- **PROMPT**
From the data below, return each line in which the string "agent" is found.

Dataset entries
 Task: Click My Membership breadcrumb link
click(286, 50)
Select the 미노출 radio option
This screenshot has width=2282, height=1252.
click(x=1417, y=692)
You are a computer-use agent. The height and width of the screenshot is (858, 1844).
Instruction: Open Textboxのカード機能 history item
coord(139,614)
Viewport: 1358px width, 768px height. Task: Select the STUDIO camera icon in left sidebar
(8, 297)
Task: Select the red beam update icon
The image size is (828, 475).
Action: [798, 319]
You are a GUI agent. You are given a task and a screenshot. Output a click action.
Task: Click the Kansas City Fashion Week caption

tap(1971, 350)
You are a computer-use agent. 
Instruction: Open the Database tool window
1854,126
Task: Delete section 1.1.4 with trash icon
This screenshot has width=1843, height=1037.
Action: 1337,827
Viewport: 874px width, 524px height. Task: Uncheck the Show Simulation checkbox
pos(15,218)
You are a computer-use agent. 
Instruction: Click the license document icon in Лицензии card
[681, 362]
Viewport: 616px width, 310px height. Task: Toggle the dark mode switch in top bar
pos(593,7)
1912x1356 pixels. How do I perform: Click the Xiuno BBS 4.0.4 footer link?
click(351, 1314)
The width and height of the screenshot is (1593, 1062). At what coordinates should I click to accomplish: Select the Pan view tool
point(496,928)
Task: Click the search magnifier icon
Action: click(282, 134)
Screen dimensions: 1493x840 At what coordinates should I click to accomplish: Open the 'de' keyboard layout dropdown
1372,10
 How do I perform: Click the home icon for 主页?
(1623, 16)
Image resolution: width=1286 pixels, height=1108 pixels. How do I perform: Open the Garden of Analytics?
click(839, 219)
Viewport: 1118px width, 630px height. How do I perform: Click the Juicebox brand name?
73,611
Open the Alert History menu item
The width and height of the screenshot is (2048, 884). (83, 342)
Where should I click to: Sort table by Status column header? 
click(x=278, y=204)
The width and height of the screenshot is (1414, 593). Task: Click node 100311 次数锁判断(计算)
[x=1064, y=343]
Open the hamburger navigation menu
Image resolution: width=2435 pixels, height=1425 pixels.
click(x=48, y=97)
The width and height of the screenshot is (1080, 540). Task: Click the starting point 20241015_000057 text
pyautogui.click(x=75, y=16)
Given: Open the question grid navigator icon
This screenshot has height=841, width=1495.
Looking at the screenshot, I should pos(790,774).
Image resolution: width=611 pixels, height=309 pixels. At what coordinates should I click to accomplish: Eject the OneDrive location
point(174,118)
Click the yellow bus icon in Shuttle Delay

- **RESPONSE TO THE EXERCISE**
You are a computer-use agent. The height and width of the screenshot is (858, 1844).
You are a GUI agent. You are given a task and a screenshot. Output a click action.
You are a computer-use agent. 
You are a computer-use agent. 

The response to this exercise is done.